Article ID Journal Published Year Pages File Type
6102293 Journal of Hepatology 2016 11 Pages PDF
Abstract

SummaryCurrent all-oral interferon-free regimens offer sustained virological response (SVR) rates above 90% as well as 12-week treatment durations for the majority of patients with chronic hepatitis C virus (HCV), including treatment-naïve and -experienced patients with or without cirrhosis. There are multiple direct-acting antiviral (DAA) combinations that can be selected to optimize efficacy and safety outcomes. Each of them can be tailored according to different parameters including the use of ribarivin (RBV).

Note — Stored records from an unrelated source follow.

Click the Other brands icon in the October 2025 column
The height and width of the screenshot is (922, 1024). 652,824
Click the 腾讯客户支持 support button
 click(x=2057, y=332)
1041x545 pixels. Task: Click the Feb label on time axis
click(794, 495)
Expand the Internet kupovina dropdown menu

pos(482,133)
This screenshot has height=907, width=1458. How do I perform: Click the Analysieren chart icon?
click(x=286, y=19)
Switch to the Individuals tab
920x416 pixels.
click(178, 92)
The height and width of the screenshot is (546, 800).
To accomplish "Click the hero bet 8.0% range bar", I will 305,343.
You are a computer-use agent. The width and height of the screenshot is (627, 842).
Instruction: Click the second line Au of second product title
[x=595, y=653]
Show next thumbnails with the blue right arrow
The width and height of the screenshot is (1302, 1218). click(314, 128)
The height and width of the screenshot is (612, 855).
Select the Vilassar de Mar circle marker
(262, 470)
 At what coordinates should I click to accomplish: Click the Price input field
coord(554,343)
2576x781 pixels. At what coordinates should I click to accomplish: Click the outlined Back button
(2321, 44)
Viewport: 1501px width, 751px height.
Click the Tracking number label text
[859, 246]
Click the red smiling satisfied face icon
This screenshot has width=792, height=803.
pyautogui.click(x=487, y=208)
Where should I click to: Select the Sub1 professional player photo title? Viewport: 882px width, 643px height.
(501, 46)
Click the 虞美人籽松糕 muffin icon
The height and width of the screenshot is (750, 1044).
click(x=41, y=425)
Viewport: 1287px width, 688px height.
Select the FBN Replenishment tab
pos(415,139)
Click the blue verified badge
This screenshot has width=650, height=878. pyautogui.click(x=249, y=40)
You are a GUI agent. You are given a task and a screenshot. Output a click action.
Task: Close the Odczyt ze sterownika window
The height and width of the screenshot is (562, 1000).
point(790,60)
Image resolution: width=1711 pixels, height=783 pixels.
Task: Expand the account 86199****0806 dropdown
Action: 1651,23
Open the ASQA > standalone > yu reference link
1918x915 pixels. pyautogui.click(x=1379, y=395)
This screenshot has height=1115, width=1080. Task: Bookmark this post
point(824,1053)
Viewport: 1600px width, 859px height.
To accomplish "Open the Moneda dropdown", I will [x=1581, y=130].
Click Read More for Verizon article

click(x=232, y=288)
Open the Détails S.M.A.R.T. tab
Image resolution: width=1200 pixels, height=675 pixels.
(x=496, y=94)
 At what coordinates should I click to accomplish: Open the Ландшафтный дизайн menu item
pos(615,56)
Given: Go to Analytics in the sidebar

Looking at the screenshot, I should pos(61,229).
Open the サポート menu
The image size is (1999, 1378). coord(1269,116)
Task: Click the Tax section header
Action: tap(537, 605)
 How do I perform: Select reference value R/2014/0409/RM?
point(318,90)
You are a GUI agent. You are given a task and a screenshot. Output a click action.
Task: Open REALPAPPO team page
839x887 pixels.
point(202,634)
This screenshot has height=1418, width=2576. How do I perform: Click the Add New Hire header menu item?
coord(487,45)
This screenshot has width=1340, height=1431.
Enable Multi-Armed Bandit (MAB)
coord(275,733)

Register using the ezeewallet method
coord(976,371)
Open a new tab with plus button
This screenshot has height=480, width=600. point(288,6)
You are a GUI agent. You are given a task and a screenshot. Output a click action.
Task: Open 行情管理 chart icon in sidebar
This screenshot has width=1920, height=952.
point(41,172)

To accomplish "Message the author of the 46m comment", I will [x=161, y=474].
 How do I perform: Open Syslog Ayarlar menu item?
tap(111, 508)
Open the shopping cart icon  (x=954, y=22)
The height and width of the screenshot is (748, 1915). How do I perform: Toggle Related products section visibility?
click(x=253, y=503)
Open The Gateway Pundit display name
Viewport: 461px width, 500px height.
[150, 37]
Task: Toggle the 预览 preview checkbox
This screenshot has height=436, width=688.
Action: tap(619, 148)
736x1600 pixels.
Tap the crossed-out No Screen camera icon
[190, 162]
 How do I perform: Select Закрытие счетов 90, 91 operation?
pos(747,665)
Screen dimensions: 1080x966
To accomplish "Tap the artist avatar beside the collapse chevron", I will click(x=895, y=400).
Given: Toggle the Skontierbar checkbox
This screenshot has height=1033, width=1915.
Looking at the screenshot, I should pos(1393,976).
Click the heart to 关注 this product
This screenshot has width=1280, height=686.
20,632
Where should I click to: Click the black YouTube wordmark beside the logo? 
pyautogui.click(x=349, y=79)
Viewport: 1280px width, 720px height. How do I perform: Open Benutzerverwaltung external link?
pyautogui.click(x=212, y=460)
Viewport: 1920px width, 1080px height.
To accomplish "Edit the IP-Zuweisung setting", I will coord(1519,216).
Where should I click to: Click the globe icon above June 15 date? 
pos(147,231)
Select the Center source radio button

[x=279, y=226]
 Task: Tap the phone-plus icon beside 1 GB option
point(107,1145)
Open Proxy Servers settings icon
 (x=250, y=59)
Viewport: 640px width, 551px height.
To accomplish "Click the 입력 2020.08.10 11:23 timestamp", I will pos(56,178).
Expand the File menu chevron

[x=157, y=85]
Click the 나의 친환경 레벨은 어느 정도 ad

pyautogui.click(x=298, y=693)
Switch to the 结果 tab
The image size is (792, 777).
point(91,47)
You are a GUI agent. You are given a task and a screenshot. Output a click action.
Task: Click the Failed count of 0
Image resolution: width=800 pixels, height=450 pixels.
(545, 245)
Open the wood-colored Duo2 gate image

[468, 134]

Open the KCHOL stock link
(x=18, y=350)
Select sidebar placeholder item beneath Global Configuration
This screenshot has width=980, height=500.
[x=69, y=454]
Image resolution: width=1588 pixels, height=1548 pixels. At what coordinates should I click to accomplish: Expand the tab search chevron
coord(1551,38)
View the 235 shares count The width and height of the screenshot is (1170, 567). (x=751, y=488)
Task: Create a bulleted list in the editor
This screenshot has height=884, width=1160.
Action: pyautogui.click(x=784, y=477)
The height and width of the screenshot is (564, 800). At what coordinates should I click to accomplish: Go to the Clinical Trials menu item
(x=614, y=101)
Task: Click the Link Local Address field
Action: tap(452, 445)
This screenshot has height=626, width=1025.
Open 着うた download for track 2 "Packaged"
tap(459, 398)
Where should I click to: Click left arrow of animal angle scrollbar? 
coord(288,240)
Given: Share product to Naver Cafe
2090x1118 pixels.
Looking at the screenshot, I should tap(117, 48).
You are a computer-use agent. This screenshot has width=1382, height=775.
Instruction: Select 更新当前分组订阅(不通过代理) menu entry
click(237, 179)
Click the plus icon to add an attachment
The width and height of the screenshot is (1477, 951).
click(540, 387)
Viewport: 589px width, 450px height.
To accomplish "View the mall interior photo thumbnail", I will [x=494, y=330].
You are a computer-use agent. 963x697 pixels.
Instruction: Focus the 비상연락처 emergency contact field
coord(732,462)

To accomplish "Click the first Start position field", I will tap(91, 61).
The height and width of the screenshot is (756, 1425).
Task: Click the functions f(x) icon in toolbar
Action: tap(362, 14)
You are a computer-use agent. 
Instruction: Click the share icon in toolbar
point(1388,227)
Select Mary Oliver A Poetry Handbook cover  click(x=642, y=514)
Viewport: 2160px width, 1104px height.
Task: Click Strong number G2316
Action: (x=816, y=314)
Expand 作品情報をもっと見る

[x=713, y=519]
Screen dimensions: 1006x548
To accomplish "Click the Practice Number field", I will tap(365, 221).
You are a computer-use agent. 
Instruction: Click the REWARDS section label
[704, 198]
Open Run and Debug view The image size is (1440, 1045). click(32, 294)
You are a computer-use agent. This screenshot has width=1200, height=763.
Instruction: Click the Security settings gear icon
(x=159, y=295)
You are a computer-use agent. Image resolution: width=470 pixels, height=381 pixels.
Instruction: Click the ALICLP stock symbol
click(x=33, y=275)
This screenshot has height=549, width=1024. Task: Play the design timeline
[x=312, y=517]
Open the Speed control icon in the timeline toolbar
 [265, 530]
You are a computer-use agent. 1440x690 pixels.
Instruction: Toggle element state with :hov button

For sofosbuvir (SOF)-based combinations, RBV is useful in the following situations: HCV genotype 1, treatment-experienced, cirrhotic patients, or patients with decompensated cirrhosis, and HCV genotype 3, cirrhotic patients. In these situations the addition of RBV allows to shorten the treatment to 12 weeks in the majority of cases and therefore decreases the cost of the treatment. The need of RBV remains to be determined in cirrhotic patients with a SOF plus simeprevir regimen. RBV-containing regimens are recommended in all HCV genotype 1a patients who receive the 3-DAA combination: paritaprevir/r, ombitasvir, dasabuvir. Globally, the addition of RBV to the different combinations of DAA increases slightly the risk of anaemia. However severe anaemia was rare and easily manageable with RBV dose reduction without any impact on SVR.In practice, because RBV is cheap and well tolerated when combined with interferon-free regimen, it remains a useful tool to fine tune anti-HCV treatment regimens and optimize their results.